▶ WHAT TO PRODUCE:
Everything in the data below is left aside except the lines from the one containing "Viewport: 990px width, 661px height." through the one containing "Task: Sort by Broj glasova column header"; repeat those exactly.
Content starts
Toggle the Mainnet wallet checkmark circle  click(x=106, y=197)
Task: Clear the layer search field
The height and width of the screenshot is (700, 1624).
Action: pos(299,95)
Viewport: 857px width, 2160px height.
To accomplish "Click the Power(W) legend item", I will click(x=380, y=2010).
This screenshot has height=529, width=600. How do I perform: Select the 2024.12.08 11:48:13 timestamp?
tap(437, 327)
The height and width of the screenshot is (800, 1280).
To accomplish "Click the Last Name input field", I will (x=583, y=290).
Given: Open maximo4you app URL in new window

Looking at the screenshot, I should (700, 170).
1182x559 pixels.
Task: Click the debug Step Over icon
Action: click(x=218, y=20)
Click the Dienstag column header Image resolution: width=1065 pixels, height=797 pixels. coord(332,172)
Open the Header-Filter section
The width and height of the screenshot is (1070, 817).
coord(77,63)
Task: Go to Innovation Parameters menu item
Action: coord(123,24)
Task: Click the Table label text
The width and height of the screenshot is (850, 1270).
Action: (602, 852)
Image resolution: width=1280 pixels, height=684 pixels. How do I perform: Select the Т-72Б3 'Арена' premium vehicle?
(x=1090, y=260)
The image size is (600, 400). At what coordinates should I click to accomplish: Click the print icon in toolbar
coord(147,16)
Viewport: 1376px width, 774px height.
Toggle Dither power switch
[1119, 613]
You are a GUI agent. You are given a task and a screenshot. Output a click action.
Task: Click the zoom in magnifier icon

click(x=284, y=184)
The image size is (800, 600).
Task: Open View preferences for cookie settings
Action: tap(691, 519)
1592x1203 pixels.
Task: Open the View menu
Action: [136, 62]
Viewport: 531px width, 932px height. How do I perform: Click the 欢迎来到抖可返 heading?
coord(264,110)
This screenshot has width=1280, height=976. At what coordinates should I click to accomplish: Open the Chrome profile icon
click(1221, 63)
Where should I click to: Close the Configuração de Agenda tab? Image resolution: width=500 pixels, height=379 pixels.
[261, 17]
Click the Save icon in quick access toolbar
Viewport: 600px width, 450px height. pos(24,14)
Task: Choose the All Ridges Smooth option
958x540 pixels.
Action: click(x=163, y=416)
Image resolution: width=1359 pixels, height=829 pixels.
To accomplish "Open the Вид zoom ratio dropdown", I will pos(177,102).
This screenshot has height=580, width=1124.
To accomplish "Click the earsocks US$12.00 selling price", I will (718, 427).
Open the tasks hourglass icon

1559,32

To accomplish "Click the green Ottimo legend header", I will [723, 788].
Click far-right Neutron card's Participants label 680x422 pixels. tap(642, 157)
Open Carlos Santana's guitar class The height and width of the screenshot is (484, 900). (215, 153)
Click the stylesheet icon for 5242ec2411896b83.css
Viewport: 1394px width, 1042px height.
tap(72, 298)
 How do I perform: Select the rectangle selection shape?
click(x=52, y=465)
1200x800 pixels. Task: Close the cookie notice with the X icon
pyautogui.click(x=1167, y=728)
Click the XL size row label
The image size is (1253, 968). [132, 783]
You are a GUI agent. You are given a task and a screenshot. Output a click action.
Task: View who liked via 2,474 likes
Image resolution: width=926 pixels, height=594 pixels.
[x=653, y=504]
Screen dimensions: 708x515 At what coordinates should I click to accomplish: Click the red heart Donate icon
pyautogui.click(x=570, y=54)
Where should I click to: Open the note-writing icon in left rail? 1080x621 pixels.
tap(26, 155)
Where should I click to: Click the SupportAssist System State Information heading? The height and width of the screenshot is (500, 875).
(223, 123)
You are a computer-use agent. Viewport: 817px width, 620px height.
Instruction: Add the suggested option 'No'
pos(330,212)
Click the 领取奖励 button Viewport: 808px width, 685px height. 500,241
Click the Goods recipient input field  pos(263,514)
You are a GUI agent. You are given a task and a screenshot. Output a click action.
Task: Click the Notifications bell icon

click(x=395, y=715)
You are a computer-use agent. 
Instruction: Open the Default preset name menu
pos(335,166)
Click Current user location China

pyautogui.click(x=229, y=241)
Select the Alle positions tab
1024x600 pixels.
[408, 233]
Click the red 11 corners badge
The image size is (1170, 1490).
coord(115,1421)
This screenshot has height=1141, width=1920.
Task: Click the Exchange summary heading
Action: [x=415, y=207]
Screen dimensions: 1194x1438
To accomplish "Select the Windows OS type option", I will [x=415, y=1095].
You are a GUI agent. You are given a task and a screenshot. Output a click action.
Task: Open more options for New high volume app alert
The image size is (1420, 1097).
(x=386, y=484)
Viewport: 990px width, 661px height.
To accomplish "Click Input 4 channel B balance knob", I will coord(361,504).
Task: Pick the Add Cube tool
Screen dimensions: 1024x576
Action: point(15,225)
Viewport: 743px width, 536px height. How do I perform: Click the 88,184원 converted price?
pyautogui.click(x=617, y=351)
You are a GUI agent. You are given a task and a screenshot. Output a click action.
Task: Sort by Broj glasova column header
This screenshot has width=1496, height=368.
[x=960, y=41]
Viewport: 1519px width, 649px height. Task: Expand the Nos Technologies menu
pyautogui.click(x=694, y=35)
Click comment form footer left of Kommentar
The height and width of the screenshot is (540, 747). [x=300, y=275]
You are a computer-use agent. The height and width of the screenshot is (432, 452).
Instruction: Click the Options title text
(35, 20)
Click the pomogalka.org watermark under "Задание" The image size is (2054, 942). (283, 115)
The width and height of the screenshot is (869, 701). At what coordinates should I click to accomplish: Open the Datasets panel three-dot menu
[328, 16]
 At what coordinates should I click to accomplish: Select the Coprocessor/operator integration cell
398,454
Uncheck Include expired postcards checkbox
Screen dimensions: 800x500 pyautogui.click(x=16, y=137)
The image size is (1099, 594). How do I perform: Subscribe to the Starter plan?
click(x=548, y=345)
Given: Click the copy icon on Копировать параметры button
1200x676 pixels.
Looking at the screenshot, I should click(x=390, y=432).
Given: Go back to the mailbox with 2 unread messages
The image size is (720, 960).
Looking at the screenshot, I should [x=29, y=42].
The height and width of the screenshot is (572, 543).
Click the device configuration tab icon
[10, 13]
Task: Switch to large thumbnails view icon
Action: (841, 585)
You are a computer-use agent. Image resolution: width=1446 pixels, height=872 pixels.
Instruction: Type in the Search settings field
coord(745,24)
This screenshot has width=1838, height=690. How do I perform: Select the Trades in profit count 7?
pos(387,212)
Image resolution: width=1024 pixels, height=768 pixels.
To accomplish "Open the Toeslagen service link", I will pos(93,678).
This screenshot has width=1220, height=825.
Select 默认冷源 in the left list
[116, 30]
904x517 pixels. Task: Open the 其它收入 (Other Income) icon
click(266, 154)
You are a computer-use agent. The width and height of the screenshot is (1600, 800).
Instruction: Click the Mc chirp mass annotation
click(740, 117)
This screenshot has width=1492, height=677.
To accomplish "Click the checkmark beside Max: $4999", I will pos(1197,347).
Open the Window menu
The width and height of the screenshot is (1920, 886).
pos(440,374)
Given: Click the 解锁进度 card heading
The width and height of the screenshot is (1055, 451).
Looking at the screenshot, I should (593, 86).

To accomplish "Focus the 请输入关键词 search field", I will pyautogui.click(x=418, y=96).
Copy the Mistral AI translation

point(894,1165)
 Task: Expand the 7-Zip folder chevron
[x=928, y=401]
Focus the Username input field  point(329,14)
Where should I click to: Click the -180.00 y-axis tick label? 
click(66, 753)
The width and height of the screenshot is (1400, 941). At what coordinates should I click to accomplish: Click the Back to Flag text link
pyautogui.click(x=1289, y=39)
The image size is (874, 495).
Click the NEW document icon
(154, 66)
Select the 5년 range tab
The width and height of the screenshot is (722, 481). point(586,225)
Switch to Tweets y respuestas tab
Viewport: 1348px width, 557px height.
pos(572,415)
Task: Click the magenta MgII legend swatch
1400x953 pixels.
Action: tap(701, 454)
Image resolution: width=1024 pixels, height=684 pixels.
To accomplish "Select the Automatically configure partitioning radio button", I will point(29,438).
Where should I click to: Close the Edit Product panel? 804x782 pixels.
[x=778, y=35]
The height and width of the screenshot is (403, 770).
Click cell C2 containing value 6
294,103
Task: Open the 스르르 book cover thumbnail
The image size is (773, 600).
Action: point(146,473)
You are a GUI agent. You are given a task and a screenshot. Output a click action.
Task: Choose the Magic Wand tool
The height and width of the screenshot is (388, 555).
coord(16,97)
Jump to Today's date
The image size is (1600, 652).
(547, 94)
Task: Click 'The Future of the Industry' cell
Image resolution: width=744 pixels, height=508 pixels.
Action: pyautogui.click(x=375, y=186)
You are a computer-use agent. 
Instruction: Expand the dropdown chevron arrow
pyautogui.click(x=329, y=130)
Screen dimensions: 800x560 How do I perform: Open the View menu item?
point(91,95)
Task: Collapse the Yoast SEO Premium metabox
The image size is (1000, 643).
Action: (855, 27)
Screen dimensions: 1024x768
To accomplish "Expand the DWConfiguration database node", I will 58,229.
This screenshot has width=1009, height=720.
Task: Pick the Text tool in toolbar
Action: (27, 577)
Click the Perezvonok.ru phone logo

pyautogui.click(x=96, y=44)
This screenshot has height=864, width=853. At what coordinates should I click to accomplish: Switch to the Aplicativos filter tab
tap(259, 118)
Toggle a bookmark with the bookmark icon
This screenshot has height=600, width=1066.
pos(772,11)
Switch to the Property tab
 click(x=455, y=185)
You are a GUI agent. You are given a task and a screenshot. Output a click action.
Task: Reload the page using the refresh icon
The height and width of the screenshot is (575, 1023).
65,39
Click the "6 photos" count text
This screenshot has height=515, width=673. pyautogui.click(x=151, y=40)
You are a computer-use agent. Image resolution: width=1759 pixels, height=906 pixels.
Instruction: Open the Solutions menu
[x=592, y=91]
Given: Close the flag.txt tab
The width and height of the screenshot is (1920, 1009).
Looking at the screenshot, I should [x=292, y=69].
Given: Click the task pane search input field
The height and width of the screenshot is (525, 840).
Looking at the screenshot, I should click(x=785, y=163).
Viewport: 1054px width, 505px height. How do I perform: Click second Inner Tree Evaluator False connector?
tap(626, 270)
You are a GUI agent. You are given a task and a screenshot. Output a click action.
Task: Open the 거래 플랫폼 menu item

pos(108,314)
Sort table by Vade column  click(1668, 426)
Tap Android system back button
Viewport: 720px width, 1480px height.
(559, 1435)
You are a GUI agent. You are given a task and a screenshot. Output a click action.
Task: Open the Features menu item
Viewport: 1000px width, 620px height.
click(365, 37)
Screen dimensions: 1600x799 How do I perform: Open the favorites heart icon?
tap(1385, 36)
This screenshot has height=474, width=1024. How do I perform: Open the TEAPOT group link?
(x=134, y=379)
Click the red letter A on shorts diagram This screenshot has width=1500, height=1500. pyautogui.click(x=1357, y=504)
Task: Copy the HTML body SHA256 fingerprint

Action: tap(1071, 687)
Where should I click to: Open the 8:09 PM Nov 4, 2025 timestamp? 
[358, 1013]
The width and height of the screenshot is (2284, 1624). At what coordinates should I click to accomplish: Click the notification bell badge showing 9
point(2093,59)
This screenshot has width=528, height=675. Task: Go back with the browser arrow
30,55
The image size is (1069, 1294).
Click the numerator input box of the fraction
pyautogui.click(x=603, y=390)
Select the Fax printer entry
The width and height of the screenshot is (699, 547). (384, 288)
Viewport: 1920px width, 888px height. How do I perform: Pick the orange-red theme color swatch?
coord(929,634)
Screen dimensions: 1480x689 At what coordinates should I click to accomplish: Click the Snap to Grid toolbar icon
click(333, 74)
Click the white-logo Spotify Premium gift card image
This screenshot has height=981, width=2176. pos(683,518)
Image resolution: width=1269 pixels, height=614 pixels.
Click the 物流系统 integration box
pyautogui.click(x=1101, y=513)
Content ends
▶ SOLUTION FOR THIS PROBLEM:
Viewport: 990px width, 661px height.
To accomplish "Click Input 4 channel B balance knob", I will coord(361,504).
Task: Pick the Add Cube tool
Screen dimensions: 1024x576
Action: point(15,225)
Viewport: 743px width, 536px height. How do I perform: Click the 88,184원 converted price?
pyautogui.click(x=617, y=351)
You are a GUI agent. You are given a task and a screenshot. Output a click action.
Task: Sort by Broj glasova column header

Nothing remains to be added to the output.